L’impennata dell’inflazione con potenziale destabilizzante in America ed Europa deriva dalla scarsità di materie prime ed energetiche e dal conseguente aumento dei prezzi che poi si diffonde a tutto il mercato. C’è anche un problema di scarsità assoluta, per esempio i chip per l’elettronica delle auto, che porta al blocco delle attività produttive in parecchi settori.
Il mondo degli analisti macro e micro è in subbuglio per capire le cause di un’anomalia che ha preso di sorpresa attori di mercato, governi e Banche centrali e riportarle agli scenari 2022-23. Nella varietà di ricerche, chi scrive ha isolato una tendenza che appare più probabile. Il disallineamento tra domanda e offerta per le forniture delle attività produttive dovrebbe riequilibrarsi entro i primi mesi del 2022, migliorando nel frattempo. Ma tale “caso migliore” non implica una correlata riduzione dei prezzi per l’interesse dei produttori a tenerli alti il più possibile.
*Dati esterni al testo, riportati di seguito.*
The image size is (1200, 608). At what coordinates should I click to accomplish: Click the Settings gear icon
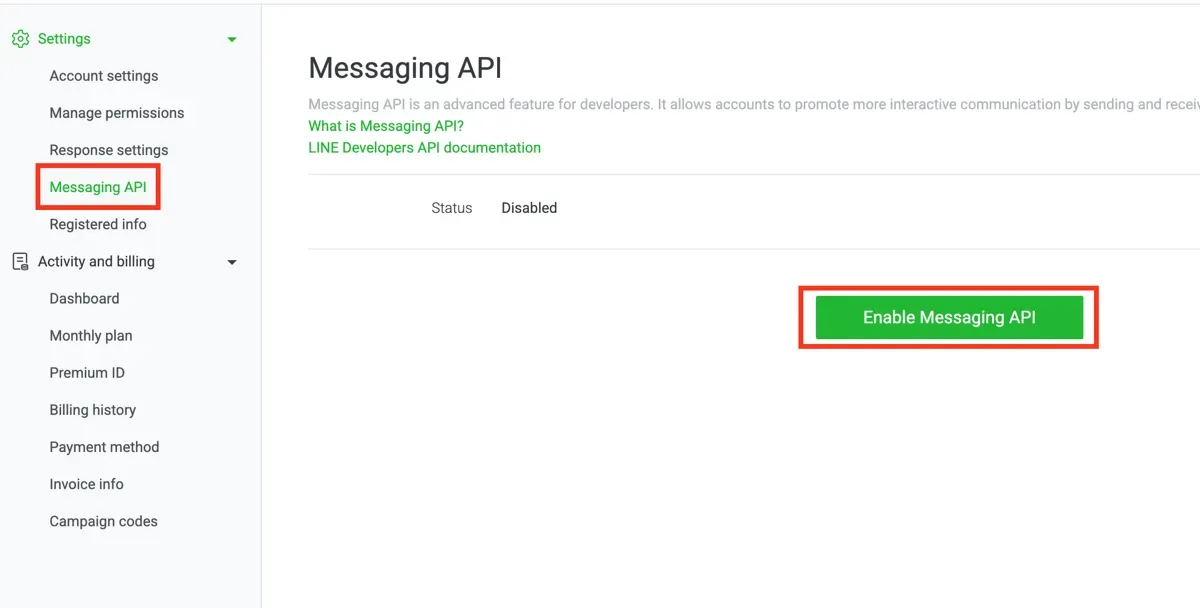pos(20,38)
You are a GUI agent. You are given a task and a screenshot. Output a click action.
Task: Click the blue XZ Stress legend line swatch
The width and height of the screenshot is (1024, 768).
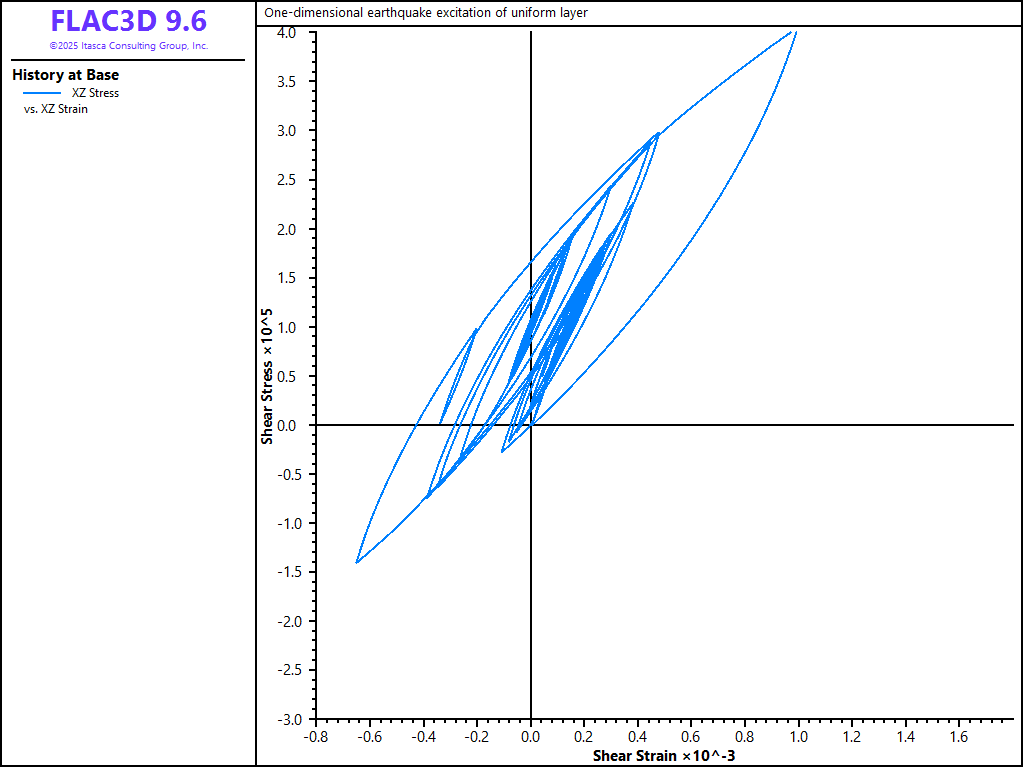pyautogui.click(x=42, y=93)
Tuttavia, questo comportamento potrebbe creare una recessione, impattando sui produttori stessi. Ciò dovrebbe convincerli a tenere atteggiamenti equilibrati.
Lo stesso può dirsi per i produttori di energia fossile che non riuscirà a essere sostituita da quelle alternative per 10-15 anni. Ma in questo settore il riequilibrio sarà raggiunto con prezzi più elevati di quelli previsti dagli obiettivi di inflazione delle Banche centrali. Queste, però, ritengono più grave il rischio di alzare i tassi per raffreddare economie ancora in ripresa: comunicano che il picco di inflazione sarà temporaneo, ma senza dire in modi convincenti a che livello si assesterà.
In conclusione, la ripresa 2022 non sembra a rischio, ma il suo consolidamento nel 2023 è, al momento, incerto.